------ Document excerpt
# Need Drivers to complete XP Reinstallation



## Evelyn Mayday (Jul 27, 2008)

Hello, out there...

Have a Dell Latitude D820 laptop that needed to be reformatted and OS (XP Home) reinstalled. That's done, but not getting internet connectivity (not wireless and not ethernet), and friend cannot find the CD's that came with the computer

I see in the Device Manager that several devices have problems: 
Ethernet Controller, Network Controller, 02Micro CCID SC Reader, PCI Device, SM Bus Controller and Video Controller (VGA Compatible). I've been to the Dell website on another computer and downloaded a bunch of drivers, but not sure what I actually should be installing. The downloads include:

2 System Utilities files - Notebook System Software and Client configuration; Mobile Chipset; Dell Bios; Diagnostics Utility; Broadcom Driver, Diagnostics util; Intel Driver - Wireless. (those are my names for them not the official cryptic filenames.) There are a few others, but the descriptions didn't seem to fit my needs (but what do I know!)

HELP - please, and thank you!  What should I try installing from these downloads, and what might I be looking for if these don't seem to be correct or enough.

Evelyn


----------



## Old Rich (May 31, 2007)
------------
Instructions:
1. Please rewrite the XP driver post starting at "2 System Utilities" and ending at "(May 31, 2007)", changing "Mobile Chipset" to "Chipset Driver".
2. Resume the XP driver thread from the point where it stops.
------ Recorded data
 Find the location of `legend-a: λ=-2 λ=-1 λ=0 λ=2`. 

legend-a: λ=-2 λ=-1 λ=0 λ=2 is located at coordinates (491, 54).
------------
Answers for each item:
1.
2 System Utilities files - Notebook System Software and Client configuration; Chipset Driver; Dell Bios; Diagnostics Utility; Broadcom Driver, Diagnostics util; Intel Driver - Wireless. (those are my names for them not the official cryptic filenames.) There are a few others, but the descriptions didn't seem to fit my needs (but what do I know!)

HELP - please, and thank you!  What should I try installing from these downloads, and what might I be looking for if these don't seem to be correct or enough.

Evelyn


----------



## Old Rich (May 31, 2007)

2.
You can go *here* . . enter your serfice tag number and find all the drivers for your laptop

Install the chipset driver first, then the others in any order


----------



## Evelyn Mayday (Jul 27, 2008)

Thank you so much! 

Your link to (Dell's?) webpage didn't work, but I went back in and just downloaded as many as I thought might be of use and then started with the one you suggested and moved through them.

So far, so good. Back on the internet so can get all those updates that Microsoft has been sending for the past couple of years!

Thanks again.

Evelyn


----------



## Old Rich (May 31, 2007)

You can mark this thread as solved by clicking on the *Thread Tools *link in your first post . .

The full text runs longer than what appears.